Tentu saja tidak semua pemilik kekuasaan menggunakan kekuasaannya untuk kepentingan dirinya seperti apa yang telah saya jelaskan tadi. Ada juga mereka yang dengan kekuasaannya menolong orang lain. Seperti yang sudah saya sebutkan terkadang bapak marinir di Juanda menolong para supir untuk mengambilkan tiket parkir dari mesin di pintu masuk area bandara. Tetapi entah saya yang terlalu perasa, entah memang begitu kenyataannya, hanya sedikit dari mereka yang memiliki kekuasaan yang pernah saya jumpai bisa memahami bahwa kekuasaannya sebaiknya dipergunakan untuk memberi kemaslahatan pada siapa saja. Tidak hanya untuk dirinya. Bayangkan saja berapa besar kemanfaatan yang bisa diberikan oleh seorang ayah ketika kekuasaannya di keluarga digunakannya untuk memerintahkan anak-anaknya untuk berbuat kebaikan, melarang mereka untuk berbuat kejahatan dan seterusnya.

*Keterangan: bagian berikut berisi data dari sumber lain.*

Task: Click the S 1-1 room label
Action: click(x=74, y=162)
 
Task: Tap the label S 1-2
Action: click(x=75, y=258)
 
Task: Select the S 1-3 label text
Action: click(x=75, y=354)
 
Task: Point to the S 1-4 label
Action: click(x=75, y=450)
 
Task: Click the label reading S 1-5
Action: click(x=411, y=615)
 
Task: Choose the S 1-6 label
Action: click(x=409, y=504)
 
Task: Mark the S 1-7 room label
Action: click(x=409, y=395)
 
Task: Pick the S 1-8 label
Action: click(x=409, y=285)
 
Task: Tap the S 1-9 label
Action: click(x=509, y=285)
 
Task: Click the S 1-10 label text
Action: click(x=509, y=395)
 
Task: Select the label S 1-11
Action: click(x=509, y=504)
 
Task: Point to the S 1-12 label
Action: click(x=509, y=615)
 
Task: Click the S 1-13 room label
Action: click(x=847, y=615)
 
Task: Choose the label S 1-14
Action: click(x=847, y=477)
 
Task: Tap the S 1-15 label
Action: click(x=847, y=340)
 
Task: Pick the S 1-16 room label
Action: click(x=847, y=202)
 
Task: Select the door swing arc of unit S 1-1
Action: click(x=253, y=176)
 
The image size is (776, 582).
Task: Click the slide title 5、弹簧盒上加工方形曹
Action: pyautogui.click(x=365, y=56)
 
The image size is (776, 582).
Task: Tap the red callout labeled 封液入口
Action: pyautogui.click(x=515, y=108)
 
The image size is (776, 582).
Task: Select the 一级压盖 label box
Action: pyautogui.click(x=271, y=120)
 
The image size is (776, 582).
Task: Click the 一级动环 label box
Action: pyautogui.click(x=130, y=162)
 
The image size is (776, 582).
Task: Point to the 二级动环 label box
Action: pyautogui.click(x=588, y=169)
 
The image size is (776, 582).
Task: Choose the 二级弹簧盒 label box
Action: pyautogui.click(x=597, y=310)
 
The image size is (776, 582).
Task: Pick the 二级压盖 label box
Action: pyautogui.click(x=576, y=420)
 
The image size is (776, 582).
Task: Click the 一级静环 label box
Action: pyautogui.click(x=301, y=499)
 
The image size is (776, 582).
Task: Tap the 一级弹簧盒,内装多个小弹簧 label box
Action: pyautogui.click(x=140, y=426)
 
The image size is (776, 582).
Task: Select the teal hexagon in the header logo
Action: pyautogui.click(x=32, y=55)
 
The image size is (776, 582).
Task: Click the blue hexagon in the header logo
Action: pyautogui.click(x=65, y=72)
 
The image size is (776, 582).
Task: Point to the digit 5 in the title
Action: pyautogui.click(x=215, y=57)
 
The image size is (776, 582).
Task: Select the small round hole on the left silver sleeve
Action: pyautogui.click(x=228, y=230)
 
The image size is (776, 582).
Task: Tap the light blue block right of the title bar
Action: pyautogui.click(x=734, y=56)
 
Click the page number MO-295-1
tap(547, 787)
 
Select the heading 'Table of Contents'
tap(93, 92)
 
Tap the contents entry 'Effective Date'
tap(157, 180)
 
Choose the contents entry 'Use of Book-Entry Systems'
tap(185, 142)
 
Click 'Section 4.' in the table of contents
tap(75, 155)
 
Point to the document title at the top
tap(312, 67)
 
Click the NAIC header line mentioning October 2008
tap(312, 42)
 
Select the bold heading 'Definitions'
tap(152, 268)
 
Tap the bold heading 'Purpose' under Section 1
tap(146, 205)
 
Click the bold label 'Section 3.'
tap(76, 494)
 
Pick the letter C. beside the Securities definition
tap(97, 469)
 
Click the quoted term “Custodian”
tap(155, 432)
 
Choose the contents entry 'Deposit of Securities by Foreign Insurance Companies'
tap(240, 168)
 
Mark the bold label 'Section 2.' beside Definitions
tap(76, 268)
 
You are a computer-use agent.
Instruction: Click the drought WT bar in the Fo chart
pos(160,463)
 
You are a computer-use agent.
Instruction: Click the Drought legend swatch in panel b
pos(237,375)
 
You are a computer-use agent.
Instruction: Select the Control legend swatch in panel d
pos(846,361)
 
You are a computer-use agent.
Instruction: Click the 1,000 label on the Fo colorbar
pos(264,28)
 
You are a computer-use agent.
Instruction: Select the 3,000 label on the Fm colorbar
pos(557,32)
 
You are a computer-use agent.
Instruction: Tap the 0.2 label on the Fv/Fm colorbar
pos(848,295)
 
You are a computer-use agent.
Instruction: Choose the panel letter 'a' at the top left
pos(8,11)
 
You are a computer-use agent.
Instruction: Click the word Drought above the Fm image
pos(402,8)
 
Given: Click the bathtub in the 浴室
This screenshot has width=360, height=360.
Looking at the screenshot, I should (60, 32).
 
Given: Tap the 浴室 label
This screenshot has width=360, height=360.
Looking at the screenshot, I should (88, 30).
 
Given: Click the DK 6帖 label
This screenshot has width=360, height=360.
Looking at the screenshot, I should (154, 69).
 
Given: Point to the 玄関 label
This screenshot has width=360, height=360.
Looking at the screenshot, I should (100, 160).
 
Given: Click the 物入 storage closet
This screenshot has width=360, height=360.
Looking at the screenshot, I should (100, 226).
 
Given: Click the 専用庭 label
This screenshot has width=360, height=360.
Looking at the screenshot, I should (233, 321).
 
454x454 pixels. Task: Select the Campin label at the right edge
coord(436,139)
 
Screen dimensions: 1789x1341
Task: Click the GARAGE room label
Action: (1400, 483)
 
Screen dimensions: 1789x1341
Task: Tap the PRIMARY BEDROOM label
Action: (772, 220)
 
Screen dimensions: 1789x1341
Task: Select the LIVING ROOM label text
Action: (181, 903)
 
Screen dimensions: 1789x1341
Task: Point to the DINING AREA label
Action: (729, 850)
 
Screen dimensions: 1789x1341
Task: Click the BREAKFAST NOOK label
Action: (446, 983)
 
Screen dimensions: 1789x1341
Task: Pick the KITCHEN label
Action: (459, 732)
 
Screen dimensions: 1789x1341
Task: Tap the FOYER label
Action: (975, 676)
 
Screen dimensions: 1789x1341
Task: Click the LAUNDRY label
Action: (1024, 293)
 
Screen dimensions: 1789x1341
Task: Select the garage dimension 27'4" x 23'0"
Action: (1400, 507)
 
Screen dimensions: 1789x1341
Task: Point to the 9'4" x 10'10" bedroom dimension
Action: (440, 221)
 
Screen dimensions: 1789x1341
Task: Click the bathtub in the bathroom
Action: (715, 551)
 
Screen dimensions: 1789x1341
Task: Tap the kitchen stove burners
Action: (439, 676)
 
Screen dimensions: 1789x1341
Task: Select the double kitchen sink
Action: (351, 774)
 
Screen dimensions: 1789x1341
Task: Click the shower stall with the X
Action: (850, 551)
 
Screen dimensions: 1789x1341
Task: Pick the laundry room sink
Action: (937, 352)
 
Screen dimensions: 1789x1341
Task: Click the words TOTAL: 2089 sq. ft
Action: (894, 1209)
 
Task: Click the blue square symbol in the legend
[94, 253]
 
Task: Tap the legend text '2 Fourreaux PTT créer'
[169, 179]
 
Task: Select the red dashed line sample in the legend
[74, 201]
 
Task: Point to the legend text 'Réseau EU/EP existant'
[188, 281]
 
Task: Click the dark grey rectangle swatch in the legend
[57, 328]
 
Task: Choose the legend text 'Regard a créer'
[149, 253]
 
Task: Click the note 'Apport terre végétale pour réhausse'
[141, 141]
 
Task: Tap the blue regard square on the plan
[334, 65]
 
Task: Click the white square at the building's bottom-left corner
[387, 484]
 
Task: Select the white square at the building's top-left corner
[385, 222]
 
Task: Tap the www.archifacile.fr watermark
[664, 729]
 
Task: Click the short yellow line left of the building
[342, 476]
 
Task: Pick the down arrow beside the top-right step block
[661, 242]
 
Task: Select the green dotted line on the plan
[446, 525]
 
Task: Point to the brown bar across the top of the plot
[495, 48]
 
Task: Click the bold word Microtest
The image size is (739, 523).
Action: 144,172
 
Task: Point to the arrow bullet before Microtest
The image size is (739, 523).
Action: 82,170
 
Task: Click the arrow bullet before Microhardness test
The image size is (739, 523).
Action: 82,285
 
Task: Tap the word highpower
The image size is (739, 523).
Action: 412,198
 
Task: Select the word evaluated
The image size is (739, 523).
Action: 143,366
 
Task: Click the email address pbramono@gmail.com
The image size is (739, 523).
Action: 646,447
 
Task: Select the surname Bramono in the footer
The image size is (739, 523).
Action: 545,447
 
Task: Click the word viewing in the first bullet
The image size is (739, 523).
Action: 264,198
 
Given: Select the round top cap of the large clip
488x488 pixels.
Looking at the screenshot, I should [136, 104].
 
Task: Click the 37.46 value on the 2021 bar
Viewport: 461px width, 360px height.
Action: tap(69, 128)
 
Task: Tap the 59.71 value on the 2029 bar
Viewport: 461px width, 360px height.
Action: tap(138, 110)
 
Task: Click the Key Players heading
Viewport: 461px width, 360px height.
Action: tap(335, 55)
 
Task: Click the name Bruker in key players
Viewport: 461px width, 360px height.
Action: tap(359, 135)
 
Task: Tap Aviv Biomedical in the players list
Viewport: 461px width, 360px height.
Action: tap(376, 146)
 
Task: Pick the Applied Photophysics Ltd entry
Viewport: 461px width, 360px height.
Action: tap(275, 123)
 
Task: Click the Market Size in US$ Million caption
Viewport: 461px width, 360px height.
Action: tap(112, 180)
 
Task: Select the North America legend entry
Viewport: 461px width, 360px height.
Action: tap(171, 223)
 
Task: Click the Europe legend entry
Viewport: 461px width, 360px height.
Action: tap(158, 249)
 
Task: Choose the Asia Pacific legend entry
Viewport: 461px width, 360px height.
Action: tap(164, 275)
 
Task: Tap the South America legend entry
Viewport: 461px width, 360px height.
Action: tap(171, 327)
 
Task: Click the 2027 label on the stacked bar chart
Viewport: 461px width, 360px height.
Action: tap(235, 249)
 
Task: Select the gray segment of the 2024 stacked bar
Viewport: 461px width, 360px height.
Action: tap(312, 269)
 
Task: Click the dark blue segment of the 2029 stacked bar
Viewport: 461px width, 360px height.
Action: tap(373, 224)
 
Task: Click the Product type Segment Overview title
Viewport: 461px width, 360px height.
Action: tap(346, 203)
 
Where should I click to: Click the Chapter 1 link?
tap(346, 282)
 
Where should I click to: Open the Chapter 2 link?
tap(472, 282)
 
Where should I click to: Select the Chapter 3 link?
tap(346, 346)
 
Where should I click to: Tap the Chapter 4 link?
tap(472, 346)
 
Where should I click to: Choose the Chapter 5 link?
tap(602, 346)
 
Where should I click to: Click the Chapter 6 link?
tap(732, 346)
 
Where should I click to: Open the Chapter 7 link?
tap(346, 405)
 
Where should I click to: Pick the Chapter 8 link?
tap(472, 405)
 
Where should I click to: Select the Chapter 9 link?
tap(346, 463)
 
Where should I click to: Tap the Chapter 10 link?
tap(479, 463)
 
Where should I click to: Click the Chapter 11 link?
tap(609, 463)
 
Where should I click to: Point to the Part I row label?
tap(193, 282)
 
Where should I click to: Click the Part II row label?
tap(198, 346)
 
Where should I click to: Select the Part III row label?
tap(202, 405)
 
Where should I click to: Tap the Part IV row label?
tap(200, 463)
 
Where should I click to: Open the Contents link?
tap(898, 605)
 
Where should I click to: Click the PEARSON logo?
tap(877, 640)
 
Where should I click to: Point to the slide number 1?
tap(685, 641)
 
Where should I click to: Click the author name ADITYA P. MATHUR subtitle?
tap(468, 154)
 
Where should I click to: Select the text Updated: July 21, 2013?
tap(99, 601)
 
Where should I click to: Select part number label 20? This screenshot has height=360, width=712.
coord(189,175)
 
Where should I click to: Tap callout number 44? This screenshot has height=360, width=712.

Saya berharap sekaligus berdo’a bahwa semua civitas akademika di universitas kita yang kita cintai bersama ini, khususnya pada mahasiswa yang sedang menimba ilmu, jika suatu hari mereka memiliki kekuasaan di bidang apapun itu, maka mereka dapat menggunakan kekuasaan itu untuk berbagai kemaslahatan. Mengutip salah satu definisi yang dikemukakan oleh Thomas M Magstadt dalam bukunya “Understanding Politics: Ideas, Institutions, and Issues” (Belmont, 2009:5), kekuasaan adalah “the ability of governments, and of governmental leaders, to make and enforce rules and to influence the behavior of individuals or groups…” kemampuan pemerintah-pemerintah atau pemimpin-pemimpin pemerintah untuk membuat atau menetapkan peraturan-peraturan dan untuk mempengaruhi sikap individu-individu atau kelompok-kelompok, tentu bisa dipahami betapa besar peran para pemimpim, mereka yang memiliki kekuasaan untuk menciptakan kebaikan, atau sebaliknya keburukan bagi lingkungannya, bagi orang-orang yang dipimpinnya. Para pemimpin harus bisa menunjukkan sikap yang baik, yang menghargai hak orang lain, yang menghormati hukum yang dibuatnya, jika ingin orang-orang yang berada dalam kepemimpinannya juga bersikap baik. Dengan demikian, sikap yang ditunjukkan oleh bapak anggota militer yang menggunakan mobil dinasnya, memotong jalur antrian mobil yang sudah teratur dengan sesuka hatinya, tentulah tidak patut untuk ditiru.